LibCxxOnOlderSystems - and more software that is pushing for gcc

Ken Cunningham ken.cunningham.webuse at gmail.com
Sun Sep 25 05:29:49 PDT 2016


> 
> The problem is not really about libc++; it's about mixing multiple C++
> runtimes.

Indeed.

What is happening exactly on my MacPros running 10.11, I wonder? Software installed by macports on 10.11 is using clang++ (mostly) and g++ (sometimes). clang++ is linking against libc++, and g++ is presumably  linking against libstdc++ as that is what it does -- yet there appear to be no visible issues...and these libraries find each other. 

Why exactly is the situation different on a LibCxxOnOlderSystems installation?


> As far as I know, you can use the C or Fortran
> compilers as much as you'd like. Several ports do this for various
> reasons. 

But not easily to link c++ code against libc++. I sent the link on how to do that previously, and may be forced to explore that. It just looks like a lot of messing with the compiler commands on every port using g++, which seems unpleasant -- unless I were to wrap g++ in a shell script that does it automatically, perhaps...
<http://libcxx.llvm.org/docs/UsingLibcxx.html#using-libc-with-gcc>


> These dependencies are coming from the +gfortran variants, which
> instruct the builds to use the Fortran compiler from gcc6. This is fine
> and expected.

but won't work on LibCxxOnOlderSystems, if it links the binaries against lilbstdc++

> What links against libstdc++, specifically?

gcc6 itself, at least. And by default at least, any c++ code gcc would compile 

> 
> Jeremy unfortunately cannot do much of anything about GCC. I believe
> Apple employees are not allowed to look at GPL3 code.
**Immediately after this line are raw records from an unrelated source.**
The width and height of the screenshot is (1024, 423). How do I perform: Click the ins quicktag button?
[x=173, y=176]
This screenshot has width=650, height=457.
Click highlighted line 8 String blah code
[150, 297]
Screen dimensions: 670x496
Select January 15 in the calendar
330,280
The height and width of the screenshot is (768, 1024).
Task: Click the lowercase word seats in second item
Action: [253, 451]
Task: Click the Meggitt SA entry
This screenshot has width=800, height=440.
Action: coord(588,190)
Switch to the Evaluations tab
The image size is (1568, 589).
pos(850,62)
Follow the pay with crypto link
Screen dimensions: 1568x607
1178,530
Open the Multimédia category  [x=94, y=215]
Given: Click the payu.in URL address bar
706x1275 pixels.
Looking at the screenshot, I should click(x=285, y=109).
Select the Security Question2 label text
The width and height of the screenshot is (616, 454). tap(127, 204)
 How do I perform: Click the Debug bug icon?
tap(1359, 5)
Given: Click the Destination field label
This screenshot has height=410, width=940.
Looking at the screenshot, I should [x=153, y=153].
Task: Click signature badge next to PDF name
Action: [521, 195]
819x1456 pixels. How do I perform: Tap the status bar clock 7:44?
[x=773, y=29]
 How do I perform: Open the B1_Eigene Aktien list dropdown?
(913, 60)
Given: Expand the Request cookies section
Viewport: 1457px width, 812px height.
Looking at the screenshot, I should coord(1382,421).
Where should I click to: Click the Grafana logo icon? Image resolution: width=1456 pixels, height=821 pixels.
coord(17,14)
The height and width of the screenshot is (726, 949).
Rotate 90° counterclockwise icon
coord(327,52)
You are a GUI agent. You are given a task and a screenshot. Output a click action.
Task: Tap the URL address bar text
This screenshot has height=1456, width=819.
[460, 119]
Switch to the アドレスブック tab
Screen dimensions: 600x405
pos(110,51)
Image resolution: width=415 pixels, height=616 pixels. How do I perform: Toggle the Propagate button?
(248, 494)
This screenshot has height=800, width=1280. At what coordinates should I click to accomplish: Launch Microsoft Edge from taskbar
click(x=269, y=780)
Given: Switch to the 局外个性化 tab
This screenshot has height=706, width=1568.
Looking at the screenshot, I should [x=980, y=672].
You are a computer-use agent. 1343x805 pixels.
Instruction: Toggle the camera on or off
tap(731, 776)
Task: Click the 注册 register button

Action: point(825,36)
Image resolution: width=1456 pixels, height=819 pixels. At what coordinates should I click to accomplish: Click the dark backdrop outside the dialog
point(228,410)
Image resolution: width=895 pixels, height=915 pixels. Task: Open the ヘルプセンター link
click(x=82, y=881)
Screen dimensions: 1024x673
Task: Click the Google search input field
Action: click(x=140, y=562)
I wasn't thinking he'd need to read the gcc compiler code.

> I wouldn't be surprised if GCC used C++11 features. It doesn't really
> matter because it is self-hosted.

It's an alternative way to get c++11 code compiled; I was just noticing that clang++/libc++ aren't the only option for c++11.


It would appear there are a few choices.

1. give up and accept it's an either / or situation
2. just let it go on, and see how it works with cross linking -- is this what 10.11 macports does?
3. figure out how to make this work: <http://libcxx.llvm.org/docs/UsingLibcxx.html#using-libc-with-gcc>, possibly by wrapping g++ in a shell script that does it for every use.
4. a parallel installation of macports with libstdc++ and gcc, to install gimp, octave, qemu, and whatever other similar gcc-requiring ports come along.